What is needed
Read through the data and report every line in which the word "Ways" occurs.

Given records
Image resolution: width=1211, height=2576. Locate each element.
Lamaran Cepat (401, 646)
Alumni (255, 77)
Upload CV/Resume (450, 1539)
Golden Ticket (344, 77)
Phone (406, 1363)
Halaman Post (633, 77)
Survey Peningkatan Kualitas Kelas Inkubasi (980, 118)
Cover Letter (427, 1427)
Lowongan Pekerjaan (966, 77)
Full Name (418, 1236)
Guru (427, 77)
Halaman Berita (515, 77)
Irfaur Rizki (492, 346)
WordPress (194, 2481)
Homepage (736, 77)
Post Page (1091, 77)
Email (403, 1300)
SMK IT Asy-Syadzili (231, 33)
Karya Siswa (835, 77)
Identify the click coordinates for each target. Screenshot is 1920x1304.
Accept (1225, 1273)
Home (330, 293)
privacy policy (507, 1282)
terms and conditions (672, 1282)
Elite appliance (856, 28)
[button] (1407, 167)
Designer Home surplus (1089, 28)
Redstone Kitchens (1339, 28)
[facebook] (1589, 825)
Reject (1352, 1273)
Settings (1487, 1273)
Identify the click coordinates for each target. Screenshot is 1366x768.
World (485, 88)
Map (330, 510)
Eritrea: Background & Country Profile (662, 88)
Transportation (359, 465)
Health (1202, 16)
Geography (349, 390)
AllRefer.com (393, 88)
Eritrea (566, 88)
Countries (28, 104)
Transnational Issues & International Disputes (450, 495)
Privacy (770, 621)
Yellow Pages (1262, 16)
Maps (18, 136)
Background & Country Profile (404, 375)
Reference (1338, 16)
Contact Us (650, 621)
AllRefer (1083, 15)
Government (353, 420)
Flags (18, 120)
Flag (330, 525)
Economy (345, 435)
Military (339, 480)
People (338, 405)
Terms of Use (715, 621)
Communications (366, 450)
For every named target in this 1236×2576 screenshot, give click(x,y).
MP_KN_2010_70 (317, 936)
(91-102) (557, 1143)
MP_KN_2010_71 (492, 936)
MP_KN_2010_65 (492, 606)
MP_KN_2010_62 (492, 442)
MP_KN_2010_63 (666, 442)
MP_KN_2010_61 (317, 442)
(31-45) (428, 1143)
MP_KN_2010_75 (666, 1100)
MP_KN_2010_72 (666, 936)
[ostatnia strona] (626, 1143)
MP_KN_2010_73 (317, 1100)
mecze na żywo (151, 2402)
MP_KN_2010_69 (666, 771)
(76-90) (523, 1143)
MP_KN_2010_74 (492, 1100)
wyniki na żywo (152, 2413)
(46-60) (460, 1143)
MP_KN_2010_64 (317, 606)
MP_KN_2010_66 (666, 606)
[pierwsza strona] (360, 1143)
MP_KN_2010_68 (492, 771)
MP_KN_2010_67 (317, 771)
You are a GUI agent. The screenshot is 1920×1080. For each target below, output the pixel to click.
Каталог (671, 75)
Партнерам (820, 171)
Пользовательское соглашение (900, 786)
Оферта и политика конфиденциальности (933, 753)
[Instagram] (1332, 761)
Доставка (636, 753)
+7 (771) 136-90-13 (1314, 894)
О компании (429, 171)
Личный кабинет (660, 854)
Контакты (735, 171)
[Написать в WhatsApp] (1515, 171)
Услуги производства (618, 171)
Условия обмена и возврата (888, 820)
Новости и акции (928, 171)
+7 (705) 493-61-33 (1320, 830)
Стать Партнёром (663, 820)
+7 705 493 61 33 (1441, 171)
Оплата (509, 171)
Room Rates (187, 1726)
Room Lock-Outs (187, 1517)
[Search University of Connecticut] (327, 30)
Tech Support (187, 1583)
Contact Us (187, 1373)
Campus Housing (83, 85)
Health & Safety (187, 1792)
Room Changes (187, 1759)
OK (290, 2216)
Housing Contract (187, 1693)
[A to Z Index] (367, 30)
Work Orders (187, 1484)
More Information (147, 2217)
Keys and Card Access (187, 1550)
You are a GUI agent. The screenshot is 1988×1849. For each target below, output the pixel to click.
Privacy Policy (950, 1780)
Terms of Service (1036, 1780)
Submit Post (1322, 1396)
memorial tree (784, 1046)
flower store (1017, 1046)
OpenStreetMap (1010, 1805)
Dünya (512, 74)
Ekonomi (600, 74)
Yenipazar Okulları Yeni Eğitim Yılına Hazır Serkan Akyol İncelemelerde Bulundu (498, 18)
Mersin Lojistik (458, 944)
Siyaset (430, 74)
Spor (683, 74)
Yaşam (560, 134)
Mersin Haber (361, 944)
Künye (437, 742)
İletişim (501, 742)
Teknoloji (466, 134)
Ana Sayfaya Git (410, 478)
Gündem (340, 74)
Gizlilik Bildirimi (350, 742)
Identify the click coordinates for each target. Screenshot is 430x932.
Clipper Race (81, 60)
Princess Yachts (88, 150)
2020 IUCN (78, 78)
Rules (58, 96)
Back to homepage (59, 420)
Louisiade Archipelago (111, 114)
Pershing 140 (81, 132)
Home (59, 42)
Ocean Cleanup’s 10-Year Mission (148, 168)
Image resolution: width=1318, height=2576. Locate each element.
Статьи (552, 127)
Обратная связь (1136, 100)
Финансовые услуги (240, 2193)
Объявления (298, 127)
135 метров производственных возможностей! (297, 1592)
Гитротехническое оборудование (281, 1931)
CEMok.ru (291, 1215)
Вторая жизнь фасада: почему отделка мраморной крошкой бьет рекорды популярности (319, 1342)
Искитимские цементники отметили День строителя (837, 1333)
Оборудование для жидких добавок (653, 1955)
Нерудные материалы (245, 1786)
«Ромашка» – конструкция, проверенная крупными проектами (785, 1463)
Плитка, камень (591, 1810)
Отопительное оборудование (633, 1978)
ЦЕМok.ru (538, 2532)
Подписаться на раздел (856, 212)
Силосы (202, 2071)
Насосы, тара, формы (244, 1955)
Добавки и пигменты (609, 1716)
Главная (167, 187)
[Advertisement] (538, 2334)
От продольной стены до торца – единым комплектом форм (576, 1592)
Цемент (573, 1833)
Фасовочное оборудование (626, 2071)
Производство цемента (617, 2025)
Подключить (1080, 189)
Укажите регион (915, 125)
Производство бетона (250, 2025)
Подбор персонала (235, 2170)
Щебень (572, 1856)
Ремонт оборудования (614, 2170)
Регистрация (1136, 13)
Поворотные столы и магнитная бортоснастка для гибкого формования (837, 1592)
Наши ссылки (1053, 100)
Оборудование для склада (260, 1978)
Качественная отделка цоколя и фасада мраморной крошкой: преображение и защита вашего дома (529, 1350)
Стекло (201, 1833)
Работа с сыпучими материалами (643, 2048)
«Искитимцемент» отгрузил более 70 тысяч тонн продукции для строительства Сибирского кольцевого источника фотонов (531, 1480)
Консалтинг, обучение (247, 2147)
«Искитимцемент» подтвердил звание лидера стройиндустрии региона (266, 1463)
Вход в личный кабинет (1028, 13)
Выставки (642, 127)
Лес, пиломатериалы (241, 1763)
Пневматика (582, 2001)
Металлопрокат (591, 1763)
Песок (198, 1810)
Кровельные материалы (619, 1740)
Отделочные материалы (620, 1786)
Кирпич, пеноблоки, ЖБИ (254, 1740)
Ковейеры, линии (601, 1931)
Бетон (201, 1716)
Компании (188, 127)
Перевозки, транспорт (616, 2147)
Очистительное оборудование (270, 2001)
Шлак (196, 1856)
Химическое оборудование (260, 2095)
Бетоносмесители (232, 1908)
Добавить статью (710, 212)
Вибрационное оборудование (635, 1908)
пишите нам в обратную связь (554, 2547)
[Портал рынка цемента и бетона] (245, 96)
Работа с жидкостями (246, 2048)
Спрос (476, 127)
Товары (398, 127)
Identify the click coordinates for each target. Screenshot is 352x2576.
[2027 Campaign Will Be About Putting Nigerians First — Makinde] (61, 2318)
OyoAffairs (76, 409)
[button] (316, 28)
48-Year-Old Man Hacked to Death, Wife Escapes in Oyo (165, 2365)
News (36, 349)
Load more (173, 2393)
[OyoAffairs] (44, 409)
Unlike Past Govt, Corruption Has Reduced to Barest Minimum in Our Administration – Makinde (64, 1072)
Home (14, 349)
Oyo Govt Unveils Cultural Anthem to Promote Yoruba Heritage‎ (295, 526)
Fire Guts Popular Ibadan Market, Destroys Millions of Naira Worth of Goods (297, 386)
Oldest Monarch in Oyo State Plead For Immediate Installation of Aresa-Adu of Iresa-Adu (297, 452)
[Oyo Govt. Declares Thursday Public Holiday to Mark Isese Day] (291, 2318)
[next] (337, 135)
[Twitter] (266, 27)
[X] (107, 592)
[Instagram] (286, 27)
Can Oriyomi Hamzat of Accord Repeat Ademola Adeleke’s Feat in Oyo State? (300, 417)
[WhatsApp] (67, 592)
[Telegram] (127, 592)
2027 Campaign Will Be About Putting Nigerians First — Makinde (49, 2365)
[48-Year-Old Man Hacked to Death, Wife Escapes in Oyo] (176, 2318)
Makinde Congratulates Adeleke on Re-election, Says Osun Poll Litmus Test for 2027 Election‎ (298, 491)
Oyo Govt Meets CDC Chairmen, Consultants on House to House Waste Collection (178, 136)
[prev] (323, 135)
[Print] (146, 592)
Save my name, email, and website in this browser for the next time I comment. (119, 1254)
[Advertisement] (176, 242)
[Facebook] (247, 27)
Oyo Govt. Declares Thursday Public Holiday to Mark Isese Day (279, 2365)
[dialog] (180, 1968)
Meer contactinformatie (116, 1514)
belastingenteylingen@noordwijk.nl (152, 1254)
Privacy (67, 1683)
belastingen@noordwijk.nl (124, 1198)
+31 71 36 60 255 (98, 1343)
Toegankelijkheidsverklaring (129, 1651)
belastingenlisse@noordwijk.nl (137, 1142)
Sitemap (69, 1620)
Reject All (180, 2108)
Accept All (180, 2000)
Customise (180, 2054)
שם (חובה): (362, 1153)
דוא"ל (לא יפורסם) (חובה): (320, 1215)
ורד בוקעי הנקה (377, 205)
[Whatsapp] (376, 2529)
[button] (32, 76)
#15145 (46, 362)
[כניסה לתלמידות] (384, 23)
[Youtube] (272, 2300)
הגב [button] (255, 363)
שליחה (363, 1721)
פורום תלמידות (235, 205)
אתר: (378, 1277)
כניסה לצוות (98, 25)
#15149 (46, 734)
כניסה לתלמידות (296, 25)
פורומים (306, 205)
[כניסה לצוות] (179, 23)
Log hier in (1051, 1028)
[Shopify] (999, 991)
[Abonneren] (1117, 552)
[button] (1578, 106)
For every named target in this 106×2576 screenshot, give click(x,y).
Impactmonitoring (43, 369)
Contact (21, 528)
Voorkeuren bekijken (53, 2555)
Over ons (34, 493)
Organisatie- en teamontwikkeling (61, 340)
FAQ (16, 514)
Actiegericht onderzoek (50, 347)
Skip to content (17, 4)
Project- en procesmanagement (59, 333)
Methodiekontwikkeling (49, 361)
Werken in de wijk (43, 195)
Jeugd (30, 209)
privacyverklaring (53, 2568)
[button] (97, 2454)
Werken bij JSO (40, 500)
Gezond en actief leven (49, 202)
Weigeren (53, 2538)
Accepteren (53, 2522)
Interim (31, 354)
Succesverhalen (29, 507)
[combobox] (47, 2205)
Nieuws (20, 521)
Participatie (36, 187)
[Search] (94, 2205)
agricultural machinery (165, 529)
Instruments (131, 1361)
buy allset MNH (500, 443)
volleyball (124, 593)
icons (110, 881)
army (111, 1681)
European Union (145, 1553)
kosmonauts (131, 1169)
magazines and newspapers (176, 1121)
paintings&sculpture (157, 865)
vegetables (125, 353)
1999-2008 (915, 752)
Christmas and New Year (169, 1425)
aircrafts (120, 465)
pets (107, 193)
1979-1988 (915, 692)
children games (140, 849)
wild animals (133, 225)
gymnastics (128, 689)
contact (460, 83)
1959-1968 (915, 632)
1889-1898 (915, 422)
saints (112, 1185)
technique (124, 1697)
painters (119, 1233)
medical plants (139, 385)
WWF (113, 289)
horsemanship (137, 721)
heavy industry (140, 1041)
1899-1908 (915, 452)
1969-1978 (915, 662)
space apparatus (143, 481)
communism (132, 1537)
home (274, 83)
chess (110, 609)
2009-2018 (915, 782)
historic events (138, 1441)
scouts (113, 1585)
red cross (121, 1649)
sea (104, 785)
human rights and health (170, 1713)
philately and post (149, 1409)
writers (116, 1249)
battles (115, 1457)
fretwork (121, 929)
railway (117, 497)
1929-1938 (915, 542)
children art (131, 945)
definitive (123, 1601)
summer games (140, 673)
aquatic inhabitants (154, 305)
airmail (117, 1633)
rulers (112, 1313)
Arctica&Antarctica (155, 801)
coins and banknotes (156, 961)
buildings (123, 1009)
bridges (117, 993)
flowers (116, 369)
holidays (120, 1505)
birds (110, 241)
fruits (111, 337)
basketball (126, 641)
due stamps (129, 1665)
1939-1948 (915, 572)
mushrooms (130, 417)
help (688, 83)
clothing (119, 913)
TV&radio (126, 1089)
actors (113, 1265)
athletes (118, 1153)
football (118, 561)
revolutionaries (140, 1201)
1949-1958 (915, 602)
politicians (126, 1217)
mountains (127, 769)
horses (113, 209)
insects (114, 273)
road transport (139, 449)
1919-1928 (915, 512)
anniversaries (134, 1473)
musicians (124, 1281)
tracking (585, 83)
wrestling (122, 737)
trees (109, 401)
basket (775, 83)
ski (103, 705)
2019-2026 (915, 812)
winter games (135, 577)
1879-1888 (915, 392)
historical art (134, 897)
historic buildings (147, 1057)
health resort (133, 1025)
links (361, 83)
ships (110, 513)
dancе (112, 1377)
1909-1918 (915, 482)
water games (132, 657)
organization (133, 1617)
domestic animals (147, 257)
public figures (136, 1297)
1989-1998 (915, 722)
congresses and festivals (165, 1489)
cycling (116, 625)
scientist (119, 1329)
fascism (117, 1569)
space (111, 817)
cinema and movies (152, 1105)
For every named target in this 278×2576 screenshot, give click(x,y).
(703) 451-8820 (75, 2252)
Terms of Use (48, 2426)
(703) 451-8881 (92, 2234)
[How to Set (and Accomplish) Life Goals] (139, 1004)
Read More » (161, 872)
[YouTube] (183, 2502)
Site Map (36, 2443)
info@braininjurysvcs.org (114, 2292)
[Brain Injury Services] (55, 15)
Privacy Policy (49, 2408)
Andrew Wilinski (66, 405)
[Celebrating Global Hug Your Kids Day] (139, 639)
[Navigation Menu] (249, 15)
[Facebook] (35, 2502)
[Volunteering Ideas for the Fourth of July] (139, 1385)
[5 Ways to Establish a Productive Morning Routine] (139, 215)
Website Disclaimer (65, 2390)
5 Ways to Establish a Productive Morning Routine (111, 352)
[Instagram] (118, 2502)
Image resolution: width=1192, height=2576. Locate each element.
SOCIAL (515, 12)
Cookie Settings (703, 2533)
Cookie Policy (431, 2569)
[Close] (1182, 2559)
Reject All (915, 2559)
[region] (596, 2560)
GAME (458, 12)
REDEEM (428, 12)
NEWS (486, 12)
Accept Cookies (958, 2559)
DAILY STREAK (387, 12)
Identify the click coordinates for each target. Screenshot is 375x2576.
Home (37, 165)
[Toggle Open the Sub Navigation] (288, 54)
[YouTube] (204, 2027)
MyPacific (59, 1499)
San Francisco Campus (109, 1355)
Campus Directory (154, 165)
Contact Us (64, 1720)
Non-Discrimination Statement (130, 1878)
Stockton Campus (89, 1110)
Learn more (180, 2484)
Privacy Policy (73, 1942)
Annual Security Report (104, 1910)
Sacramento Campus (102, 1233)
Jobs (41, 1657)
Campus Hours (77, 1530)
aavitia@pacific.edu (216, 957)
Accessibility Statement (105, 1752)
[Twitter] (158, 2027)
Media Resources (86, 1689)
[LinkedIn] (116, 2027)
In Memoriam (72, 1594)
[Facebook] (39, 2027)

Answer for this exercise
[5 Ways to Establish a Productive Morning Routine] (139, 215)
5 Ways to Establish a Productive Morning Routine (111, 352)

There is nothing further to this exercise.